Reentrant Ferromagnetic Ordering of the Random-Field Heisenberg Model in d>2 Dimensions: Fourier-Legendre Renormalization-Group Theory

TL;DR

This paper applies Fourier-Legendre renormalization-group theory to solve the random-field Heisenberg model in dimensions greater than two, revealing reentrant ferromagnetic order at three dimensions as temperature varies.

Contribution

It introduces a novel Fourier-Legendre RG approach to exactly solve the random-field Heisenberg model across multiple hierarchical dimensions.

Findings

Ferromagnetic order exists for d>2 with non-zero random fields.

Reentrant ferromagnetic behavior observed at d=3 as temperature changes.

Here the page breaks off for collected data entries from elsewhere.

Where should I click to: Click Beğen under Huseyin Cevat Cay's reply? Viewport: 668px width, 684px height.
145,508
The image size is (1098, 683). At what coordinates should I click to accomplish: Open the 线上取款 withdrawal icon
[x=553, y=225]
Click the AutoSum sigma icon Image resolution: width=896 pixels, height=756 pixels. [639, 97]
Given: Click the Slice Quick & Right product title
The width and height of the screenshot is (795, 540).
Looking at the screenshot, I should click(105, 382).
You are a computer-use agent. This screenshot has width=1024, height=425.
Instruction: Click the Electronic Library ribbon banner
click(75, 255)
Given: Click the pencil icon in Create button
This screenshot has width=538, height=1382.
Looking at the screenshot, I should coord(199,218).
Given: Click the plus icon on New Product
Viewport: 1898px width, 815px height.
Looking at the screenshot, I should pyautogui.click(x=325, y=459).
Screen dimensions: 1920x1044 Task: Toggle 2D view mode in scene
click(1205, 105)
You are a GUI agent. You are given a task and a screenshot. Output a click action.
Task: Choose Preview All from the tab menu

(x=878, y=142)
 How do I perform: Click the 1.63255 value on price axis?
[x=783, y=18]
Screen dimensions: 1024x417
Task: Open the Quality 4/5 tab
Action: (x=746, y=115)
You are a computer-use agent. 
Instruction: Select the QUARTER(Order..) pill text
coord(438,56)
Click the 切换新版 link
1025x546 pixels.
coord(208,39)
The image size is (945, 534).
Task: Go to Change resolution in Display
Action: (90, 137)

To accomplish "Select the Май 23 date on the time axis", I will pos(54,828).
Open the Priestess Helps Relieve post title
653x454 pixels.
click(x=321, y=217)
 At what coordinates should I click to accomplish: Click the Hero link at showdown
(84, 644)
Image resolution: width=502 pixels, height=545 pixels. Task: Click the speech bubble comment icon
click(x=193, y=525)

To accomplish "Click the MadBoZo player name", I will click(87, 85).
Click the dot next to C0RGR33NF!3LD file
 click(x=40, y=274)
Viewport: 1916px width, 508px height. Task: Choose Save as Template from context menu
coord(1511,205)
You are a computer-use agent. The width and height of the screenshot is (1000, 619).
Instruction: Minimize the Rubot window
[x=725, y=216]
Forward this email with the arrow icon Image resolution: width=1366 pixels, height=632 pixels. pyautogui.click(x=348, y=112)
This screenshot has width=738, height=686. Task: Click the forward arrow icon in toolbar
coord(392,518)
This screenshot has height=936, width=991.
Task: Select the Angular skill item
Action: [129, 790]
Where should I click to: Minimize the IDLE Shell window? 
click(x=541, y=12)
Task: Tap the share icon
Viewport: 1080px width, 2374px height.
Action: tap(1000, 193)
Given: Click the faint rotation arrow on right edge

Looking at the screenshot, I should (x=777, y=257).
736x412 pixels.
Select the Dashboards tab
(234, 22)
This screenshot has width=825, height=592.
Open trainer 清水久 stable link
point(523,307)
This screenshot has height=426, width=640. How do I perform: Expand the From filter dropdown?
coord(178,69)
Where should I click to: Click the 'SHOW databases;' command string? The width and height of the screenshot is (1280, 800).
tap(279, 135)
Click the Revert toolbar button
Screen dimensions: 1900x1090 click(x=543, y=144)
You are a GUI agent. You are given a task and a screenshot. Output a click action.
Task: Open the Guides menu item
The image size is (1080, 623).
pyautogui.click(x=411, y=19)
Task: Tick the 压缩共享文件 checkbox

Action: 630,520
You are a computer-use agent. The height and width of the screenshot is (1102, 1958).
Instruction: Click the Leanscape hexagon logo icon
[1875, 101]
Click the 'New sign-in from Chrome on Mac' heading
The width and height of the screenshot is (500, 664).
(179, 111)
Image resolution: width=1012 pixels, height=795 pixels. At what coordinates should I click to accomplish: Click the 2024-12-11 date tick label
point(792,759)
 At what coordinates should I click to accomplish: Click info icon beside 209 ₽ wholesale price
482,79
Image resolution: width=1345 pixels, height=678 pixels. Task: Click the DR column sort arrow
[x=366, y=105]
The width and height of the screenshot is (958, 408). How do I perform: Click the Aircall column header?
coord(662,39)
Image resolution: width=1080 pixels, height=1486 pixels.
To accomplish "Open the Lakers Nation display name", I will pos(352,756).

Exact solutions obtained for multiple hierarchical models.

Abstract

The random-magnetic-field classical Heisenberg model is solved in spatial dimensions d>=2 using the recently developed Fourier-Legendre renormalization-group theory for $4\pi$ steradians continuously orientable spins, with renormalization-group flows of 12,500 variables. The random-magnetic-field Heisenberg model is exactly solved in 10 hierarchical models, for d=2,2.26,2.46,2.58,2.63,2.77,2.89,3. For non-zero random fields, ferromagnetic order is seen for d>2. This ordering shows, at d=3, reentrance as a function of temperature.